Les holdings agricoles, les GFA et les SCI familiales devront elles aussi obtenir l’accord du préfet, après instruction du dossier par la Safer, avant de céder des parts sociales. Au-delà de l’acquisition de parts sociales, la loi considère comme un agrandissement sujet à examen toute modification du capital social d’une société et toute modification « aboutissant à transférer le contrôle d’une société ».
Se séparer de parcelles pour s’agrandir
Autre nouveauté de la loi : pour négocier l’agrandissement, les porteurs de projet qui dépassent ces seuils devront proposer des « mesures compensatoires », par exemple en s’engageant à vendre ou louer via un bail à long terme une partie de leurs terres à un jeune ou à une exploitation plus petite. La loi offre même la possibilité aux porteurs de projet de résilier certains de leurs baux au profit d’un jeune, par exemple pour des parcelles excentrées de l’exploitation. Pour y parvenir, ils pourront « solliciter le concours de la Safer », laquelle estimera si les engagements sont suffisants ou non, avant d’en informer l’administration.

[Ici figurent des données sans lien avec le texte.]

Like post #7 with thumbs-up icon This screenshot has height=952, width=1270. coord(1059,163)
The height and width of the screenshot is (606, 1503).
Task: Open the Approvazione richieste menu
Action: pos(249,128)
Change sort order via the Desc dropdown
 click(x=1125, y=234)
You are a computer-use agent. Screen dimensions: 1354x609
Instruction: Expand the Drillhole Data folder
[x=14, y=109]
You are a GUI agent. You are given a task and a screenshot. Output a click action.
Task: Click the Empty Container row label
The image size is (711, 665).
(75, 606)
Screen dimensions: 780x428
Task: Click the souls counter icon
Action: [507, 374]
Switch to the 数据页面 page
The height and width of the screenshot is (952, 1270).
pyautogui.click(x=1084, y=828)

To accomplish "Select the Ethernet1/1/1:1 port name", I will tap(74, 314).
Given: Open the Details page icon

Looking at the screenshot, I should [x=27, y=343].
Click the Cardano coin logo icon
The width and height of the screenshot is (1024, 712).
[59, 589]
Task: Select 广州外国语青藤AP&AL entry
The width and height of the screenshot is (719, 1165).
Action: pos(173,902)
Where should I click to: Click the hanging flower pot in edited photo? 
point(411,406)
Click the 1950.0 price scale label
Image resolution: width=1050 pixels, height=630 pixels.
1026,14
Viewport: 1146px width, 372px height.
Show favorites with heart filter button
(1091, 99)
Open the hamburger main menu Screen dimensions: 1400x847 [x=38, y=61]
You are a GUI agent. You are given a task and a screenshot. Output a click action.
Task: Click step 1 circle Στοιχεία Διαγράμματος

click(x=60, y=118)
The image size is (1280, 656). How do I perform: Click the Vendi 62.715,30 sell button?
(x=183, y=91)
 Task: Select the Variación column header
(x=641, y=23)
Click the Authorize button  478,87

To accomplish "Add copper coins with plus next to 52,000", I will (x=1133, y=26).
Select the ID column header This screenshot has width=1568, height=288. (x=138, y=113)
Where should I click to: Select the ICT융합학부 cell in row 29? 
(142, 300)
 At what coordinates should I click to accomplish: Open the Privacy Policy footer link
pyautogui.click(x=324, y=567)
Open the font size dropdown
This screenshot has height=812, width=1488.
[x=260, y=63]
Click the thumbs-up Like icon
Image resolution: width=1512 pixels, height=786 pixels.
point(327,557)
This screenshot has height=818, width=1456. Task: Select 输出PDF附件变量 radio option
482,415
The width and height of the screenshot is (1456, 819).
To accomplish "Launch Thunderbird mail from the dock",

En cas d’infraction, la loi prévoit des sanctions comprises entre 304,90 et 914,70 euros par hectare.
Seules quatre exceptions sont prévues à ce nouveau contrôle :
- les opérations réalisées à titre gratuit ;
- les cessions entre parents et enfants (au 4e degré de parenté inclus), entre époux et entre pacsés, sous condition ;
- les cessions entre associés, à condition qu’ils soient associés depuis au moins neuf ans et qu’ils participent effectivement à l’exploitation des biens de la société ;
- les opérations foncières que les Safer réalisent dans le cadre de leurs missions d’attribution.
Dernière nouveauté, et non des moindres : le préfet pourra, sur avis de la CDOA, suspendre une demande d’autorisation d’exploiter jusqu’à 8 mois, le temps de permettre à un autre candidat à la reprise de se manifester, et de lui attribuer l’autorisation s’il s’avère prioritaire.
Surcoûts et procédures allongées
Plusieurs inconnues demeurent, qui seront prochainement précisées dans le décret d’application, à commencer par le délai d’instruction des dossiers. Il ne devrait pas être inférieur à celui d’une demande d’autorisation d’exploiter, lequel est de quatre mois.
En prenant en compte le temps nécessaire à la constitution de dossiers parfois complexes, cette nouvelle étape prolongera facilement les procédures de cessions de six mois. Un tel report peut avoir des incidences fiscales et sociales lourdes, en particulier pour le cédant. « Si un agriculteur ne peut cesser son activité au 31 décembre, il est réputé actif pour l’année qui suit, donc soumis à impôts et prélèvements MSA », précise Patrick Van Damme, directeur du centre de gestion AS76.
Un surcoût est également à prévoir. D’une part car le dépôt d’un dossier sera payant, pour un montant forfaitaire lui aussi à préciser par décret. D’autre part car l’appui d’un spécialiste aguerri, dont les honoraires sont rapidement significatifs, semble utile pour effectuer ce type de déclaration sans erreur et sans risque de refus ou de report. Un non-respect du cahier des charges sera passible d’amendes jusqu’à 2 % du montant de la vente.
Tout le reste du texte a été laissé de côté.